Why Climate Justice?
For decades issues of justice, equity, racism and inequality, as well as the agency and demands of movements from the global South and justice-focused activists in the Global North, have been deliberately marginalised and actively opposed by mainstream environmentalism. The dominant framework and theory of change has framed climate change mainly through the lens of carbon reductions – relegating questions of power, justice and the economic system to the bottom of the agenda – whilst focusing primarily on strategies of insider advocacy to tweak policies that would not challenge the status quo.
The climate justice movement in the Global North has often remained fragmented, mostly focusing on individual site battles and campaigns, and is still in the early stages building an approach to build collective power that can connect across other movements and sites of struggle.
Building intersectional coalitions, and bridging the divide between mainstream environmentalism and justice groups, including movements around racial justice and social justice, is key to achieving an economic transformation that not only tackles emissions, but also inequality and injustice.
Originally organising around COP26, the collective of organisations in the coalition realised that this work needed to go beyond Glasgow and beyond just organising around the COP process. It requires a long term, broad coalition that could further the climate justice movement in a range of ways. Below are the structures and strategies the CJC has been developing to achieve this.

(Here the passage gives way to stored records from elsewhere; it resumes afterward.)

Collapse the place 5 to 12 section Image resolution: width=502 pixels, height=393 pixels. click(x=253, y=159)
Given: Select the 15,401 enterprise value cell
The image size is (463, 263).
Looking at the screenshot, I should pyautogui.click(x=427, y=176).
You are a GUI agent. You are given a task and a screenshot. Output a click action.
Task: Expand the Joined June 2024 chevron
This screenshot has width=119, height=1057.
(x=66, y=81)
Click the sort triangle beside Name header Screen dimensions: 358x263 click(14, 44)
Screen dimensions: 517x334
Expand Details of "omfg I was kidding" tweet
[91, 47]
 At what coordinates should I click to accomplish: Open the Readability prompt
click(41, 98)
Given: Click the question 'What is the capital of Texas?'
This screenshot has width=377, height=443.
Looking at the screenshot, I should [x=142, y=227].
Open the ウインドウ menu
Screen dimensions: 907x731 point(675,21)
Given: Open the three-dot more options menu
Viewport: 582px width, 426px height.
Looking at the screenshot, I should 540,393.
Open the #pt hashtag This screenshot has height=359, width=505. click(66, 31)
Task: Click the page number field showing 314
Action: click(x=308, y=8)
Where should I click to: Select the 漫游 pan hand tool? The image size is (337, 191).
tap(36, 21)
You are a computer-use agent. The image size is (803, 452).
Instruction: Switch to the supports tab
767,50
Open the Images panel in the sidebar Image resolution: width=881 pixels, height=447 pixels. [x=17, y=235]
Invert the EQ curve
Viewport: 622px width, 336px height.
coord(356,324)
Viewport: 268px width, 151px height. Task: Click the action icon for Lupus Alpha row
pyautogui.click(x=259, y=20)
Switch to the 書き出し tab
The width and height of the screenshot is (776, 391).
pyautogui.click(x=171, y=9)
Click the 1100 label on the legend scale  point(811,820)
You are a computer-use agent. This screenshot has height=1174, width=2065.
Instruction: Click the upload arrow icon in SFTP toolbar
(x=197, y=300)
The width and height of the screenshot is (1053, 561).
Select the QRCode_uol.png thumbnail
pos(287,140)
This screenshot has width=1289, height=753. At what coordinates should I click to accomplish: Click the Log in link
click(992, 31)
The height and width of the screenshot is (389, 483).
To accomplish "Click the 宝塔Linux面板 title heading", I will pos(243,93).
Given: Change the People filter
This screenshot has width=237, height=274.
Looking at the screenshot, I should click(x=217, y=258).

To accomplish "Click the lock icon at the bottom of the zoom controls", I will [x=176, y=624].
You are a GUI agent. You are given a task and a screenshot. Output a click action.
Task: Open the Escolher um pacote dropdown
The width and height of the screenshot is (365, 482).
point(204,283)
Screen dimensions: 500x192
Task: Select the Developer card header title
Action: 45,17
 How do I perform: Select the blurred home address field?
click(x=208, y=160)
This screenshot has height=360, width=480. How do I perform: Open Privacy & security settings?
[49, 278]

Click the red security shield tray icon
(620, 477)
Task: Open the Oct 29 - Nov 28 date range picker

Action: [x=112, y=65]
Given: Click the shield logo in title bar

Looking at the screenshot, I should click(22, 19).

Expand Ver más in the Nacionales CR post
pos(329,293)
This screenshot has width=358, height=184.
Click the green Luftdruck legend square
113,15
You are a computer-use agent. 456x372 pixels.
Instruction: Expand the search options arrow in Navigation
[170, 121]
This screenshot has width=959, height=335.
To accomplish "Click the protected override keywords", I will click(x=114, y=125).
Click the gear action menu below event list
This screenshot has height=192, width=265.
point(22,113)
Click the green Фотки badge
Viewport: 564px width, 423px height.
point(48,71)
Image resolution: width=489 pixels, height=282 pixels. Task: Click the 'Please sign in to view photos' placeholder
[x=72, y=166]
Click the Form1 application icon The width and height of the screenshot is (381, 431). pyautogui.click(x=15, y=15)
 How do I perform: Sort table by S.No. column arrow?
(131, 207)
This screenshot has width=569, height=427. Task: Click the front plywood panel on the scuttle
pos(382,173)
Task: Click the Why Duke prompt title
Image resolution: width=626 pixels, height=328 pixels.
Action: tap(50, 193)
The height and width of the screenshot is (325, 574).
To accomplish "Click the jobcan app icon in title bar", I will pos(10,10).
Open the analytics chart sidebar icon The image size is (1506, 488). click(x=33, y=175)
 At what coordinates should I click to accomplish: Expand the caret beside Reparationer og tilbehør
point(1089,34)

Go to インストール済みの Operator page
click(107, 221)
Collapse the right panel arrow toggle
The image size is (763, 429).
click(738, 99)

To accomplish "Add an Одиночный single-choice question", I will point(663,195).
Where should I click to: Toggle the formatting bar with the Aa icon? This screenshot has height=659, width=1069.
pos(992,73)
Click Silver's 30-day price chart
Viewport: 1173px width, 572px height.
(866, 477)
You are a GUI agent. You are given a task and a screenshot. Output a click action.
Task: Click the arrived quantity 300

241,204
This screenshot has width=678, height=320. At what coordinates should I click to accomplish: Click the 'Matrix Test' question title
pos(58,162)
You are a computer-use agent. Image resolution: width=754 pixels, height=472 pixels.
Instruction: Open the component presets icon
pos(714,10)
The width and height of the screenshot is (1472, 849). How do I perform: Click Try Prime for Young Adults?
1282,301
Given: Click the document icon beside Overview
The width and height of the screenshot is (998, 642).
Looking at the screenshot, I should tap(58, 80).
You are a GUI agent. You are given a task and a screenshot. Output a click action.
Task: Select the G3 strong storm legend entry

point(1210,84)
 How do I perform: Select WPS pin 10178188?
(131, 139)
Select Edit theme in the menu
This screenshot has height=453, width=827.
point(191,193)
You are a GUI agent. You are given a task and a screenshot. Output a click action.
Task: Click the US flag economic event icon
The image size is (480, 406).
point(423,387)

Coalition Aims and Principles
- Justice and equal protection for all
The coalition is building a broad, diverse and inclusive movement of movements across Britain and Ireland that is centred around Climate Justice and connected to Global movements. The coalition understands that all forms of oppression are intertwined, and achieving equitable solutions for climate change requires collective action that addresses issues related to economic, racial, gender, social, health justice, and workers’ rights.
- Community centred
The coalition’s foundations are building capacity in community coalitions, building collective power and leverage from the ground up: supporting local organising and integration with national groups, caucuses, and international perspectives.
- Equal representation
The Coalition should represent a range of constituencies across the breadth of Climate Justice, within our decision making bodies as well as on the ground.
- Increase visibility and amplify marginalised voices
We seek to lift up the voices of those underrepresented individuals or groups, and to ensure that their perspectives, experiences, and needs are heard and taken into account. The Coalition should not be dominated by well-resourced groups;
We are building a coalition where decision making is transparent and based on consensus.
- Radical Change
We work to actively challenge and disrupt business-as-usual to push for justice-based solutions that challenge systems at every level of government and society.
- Taking action
The coalition empowers and supports others to take action for climate justice. We lead by example and provide support and resources to help others get involved and make a difference. We understand the importance of collective action and seek to build momentum towards creating positive change.
Sharpen and challenge our collective thinking and vision for climate justice;
- Respect and care
The Coalition prioritises safe and regenerative spaces for organising. As we work towards creating a society that prioritises care and repair, we are dedicated to unlearning behaviours and beliefs that are harmful and to recognizing and respecting our own and others’ boundaries. We understand that this process requires ongoing reflection, education, and growth, and we are committed to supporting each other as we strive towards a more just and compassionate world.